Material for this exercise:
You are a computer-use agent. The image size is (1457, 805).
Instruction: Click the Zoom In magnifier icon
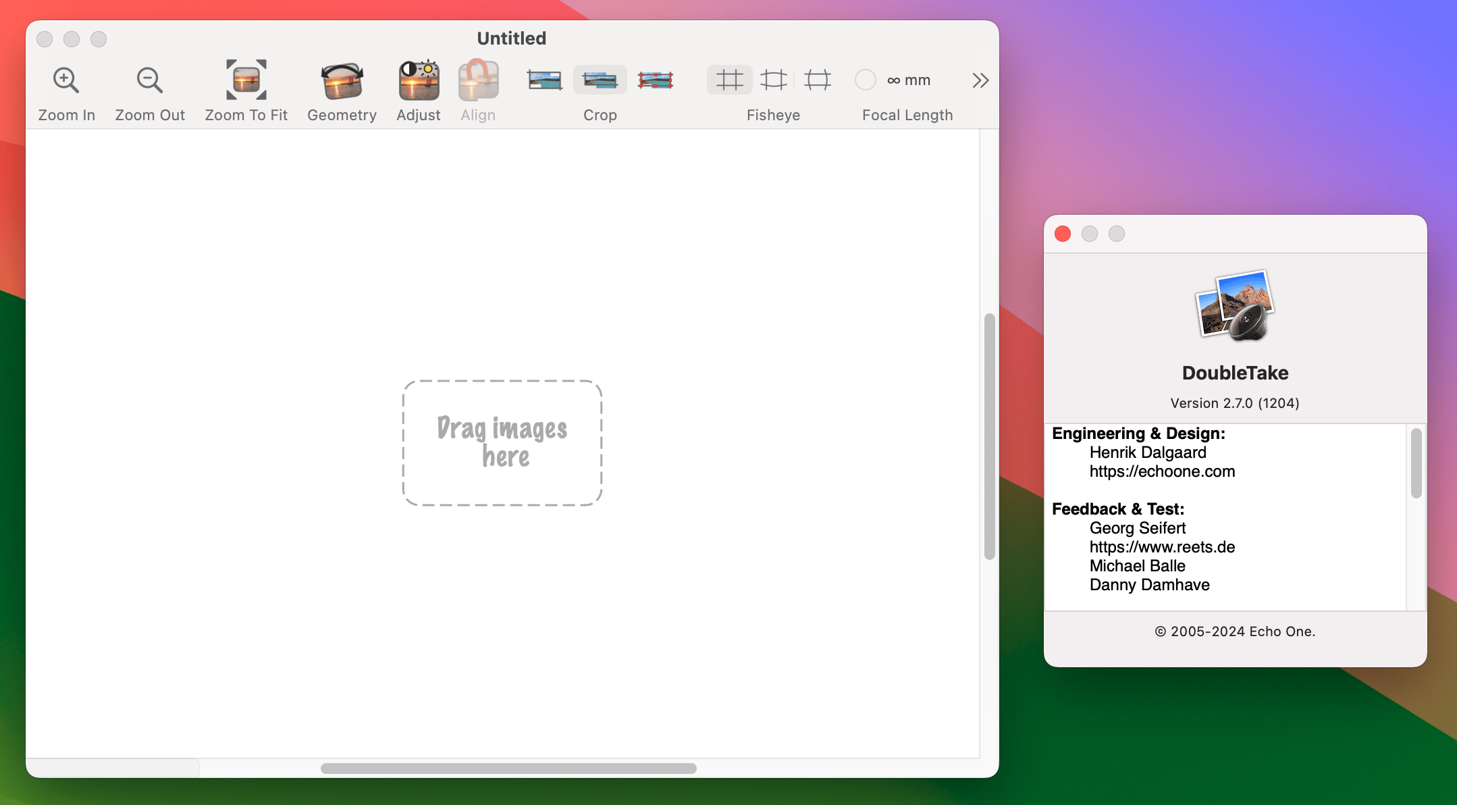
--
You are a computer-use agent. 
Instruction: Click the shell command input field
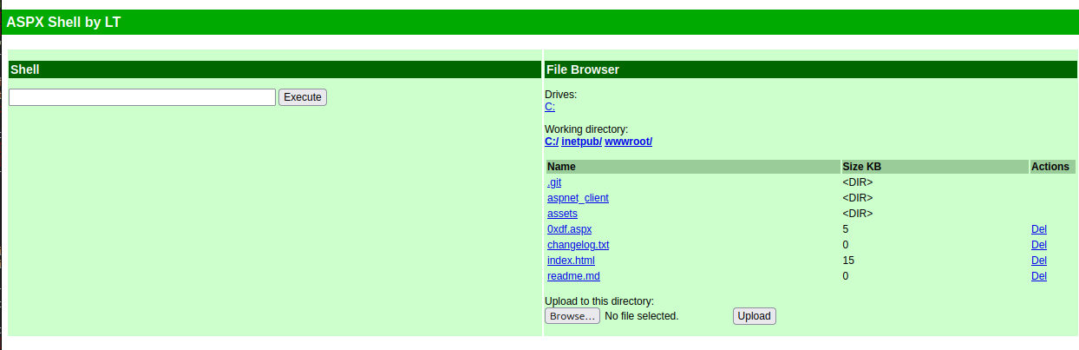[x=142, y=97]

Work required:
Set down, unchanged, the lines of the material starting at the line containing "You are a computer-use agent. The" and ending at the line containing "Instruction: Click the Zoom In magnifier icon", both of those lines included.

In response:
You are a computer-use agent. The image size is (1457, 805).
Instruction: Click the Zoom In magnifier icon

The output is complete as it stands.